We have all experienced that frustration in meetings called to solve a problem when no one seems willing or able to name its cause. We talk about it as the ‘elephant in the room’. In this book, Gabrielle Meagher, Susan Goodwin and their fellow contributors have exposed a genuine elephant in the room of Australian social policy: the marketisation of social services. It is my fervent hope that Markets, rights and power proves the catalyst for a revolution in the way we think about the role of social services and their governance in Australia.
It is not as though we have not had a thriving research industry focused on bits of the market animal. Public policy researchers have peered through the lens of ‘new public management’ searching for traces of hierarchy, market and network. The Grand Pooh Bahs of the Productivity Commission have worn themselves to a frazzle in the quest for ever-new market mechanisms to generate more ‘efficiency’. But none of these has been asking the basic questions of social policy about what and how social services can best contribute to the welfare of the nation. This book does just that. It demands that, before we even mention the words management and efficiency, we ask what are the economic and social goals we are trying to achieve? And who is best placed to deliver on these: state, market or civil society?
You would think that there would be ready answers to these questions within the social policy research community. But there are not. This book really breaks a silence. As the reader will see, the triumph of economic rationalism in the 1990s sought to replace the logic of citizenship with the logic of the market in the social services as much as in the economy. I believe that one effect of this was to create an increasingly timorous and defensive social policy discipline which narrowed its focus to issues of compensation and protection, becoming almost exclusively taken up with the role of the tax and transfer system in combating poverty. Social policy shrank to the dimensions of ‘welfare’ while social services were abandoned to a netherworld overseen by experts in productivity and management.
Nevertheless, I imagine most readers have had an uneasy sense that there was something amiss in the land of social services. People like myself with a footing in the voluntary welfare sector have long bemoaned the distortion of civil society organisations into ‘little fingers of the state’. Others, like Stebbing in this book, have pointed out the way so-called privatisation has masked huge transfers of public monies to prop up private health insurance and the retirement savings of the rich.
But, to date, these kinds of studies have been more or less single issue concerns. What is so important and path-breaking about this book is the way it lines up the experience of all the social services to show just how pervasive the impact of marketisation has been on the welfare state and thereby on Australian society.

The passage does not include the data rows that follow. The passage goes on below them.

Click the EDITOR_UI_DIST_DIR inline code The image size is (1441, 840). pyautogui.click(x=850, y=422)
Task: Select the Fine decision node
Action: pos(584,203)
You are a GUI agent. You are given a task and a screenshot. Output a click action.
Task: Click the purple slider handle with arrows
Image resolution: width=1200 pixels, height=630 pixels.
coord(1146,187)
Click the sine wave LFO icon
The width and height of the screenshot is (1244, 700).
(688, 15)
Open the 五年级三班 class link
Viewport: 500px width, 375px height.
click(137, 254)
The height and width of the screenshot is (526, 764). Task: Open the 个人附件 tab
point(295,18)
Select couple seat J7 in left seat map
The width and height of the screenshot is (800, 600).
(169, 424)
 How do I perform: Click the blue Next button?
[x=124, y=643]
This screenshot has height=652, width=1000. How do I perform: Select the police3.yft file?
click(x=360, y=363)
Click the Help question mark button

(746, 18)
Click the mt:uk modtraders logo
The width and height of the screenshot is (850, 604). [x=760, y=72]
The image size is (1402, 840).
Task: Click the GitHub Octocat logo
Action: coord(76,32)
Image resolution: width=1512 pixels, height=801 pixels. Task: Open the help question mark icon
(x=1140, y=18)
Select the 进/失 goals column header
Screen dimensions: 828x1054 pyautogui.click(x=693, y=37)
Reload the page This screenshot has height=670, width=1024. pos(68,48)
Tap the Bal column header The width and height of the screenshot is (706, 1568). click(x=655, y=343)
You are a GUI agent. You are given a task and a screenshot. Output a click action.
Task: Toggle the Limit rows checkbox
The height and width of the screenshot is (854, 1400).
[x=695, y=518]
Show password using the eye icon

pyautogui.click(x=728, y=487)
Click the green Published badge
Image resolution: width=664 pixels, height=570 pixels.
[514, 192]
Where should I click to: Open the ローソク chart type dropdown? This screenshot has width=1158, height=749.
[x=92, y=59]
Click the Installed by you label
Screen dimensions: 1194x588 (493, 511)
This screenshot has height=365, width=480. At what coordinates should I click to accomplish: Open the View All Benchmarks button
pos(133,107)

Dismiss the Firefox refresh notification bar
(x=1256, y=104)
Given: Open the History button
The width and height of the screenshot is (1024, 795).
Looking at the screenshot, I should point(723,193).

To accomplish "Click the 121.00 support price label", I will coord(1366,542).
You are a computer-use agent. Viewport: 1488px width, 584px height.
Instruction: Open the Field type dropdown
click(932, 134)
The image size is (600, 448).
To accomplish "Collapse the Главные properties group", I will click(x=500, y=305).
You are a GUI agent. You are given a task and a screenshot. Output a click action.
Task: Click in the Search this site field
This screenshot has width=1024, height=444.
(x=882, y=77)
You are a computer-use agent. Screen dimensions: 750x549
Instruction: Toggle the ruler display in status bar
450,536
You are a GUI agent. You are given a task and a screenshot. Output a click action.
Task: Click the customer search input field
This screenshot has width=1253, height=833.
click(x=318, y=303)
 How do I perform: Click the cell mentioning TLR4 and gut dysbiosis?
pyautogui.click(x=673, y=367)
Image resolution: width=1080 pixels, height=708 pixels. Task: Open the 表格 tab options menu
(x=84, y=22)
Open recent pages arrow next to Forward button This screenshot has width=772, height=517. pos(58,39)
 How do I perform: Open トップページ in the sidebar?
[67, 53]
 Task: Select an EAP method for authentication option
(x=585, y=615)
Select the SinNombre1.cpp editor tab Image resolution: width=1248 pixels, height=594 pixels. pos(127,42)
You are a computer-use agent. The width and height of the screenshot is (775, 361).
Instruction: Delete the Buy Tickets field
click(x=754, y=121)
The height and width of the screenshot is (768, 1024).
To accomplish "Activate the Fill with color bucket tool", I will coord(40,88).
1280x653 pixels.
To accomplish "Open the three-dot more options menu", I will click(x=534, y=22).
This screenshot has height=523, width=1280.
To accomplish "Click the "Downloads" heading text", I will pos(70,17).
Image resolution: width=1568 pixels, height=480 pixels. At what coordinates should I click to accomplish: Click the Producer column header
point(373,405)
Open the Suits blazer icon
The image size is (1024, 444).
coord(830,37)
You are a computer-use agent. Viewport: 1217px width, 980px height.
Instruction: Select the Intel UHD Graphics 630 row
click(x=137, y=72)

And from a social policy perspective what a sorry story it makes!
As we read in the Introduction, the welfare state was built on the idea that the social services – especially education, health and housing – should deliver equal opportunities for all citizens to participate in society regardless of their class, race or gender. But chapter by chapter we observe the myriad of ways in which this national aspiration to ‘civilise capitalism’ has been undone by the opposing agenda of marketisation, in which our governments have sought to offload these responsibilities for society on to private markets and to leave it to individuals to get what they can pay for. If you ever doubted that market freedoms for the pike brings death to the minnows then read on to see what the book calls the ‘vicious cycle of public sector decline, as underfunded public services become services for the poor, and a two-tiered system emerges’.
Seeing it all together in the synoptic view of this book you might well shake your head and wonder how it all happened. I surmise that the social services simply got caught up in that indiscriminate microeconomic reform frenzy of the 1990s. Deaf to social policy researchers, policymakers listened only to economic rationalists bent on extending market forces into a social service sector which, after all, constitutes a significant proportion of the national economy. Thanks to Gabrielle and Susan, we can now see the social damage that has been done and begin the task of constructing a new reform agenda for the social services.
Indeed, it is a most opportune time to bring on the revolution. For the first time since the 1990s policymakers doubt the market principle as the one size fit for all occasions. Some Australian politicians might be talking of the end of the ‘age of entitlement’, whatever that might really mean. But no international agency today takes seriously the old economic rationalist assumptions about ‘growth first’ with the social benefits left to trickle down. Economic growth with social equality is the new game in town. What will this mean for social services?
On this point I offer my final congratulations to our authors. In the recent past too much social policy scholarship in this area has seemed a sheep-like bleating about the evils of markets and ‘neoliberalism’ with no framing of alternative, progressive possibilities. Our authors are not out to say that the market mechanism is some kind of force for evil but rightly recognise that it is indeed appropriate in the more ‘economic’ domains of society. Their point is that when it comes to broader, more complex, social goals then the instruments of market competition are simply not the right ones.
Here they point to the alternative logic of ‘association’ and I believe that their case is compelling. A strong cohesive society will shoulder responsibility for all its members and do so in a way which gains their trust and gives them an effective ‘voice’ over the decisions that affect their lives. If we are to truly embrace the new global aspirations to end poverty and promote inclusive growth then we must learn from the lessons of this book. Competitive markets in the social services are not suited to these goals. It is time to reconstruct our social services on the very different logic of ‘association’.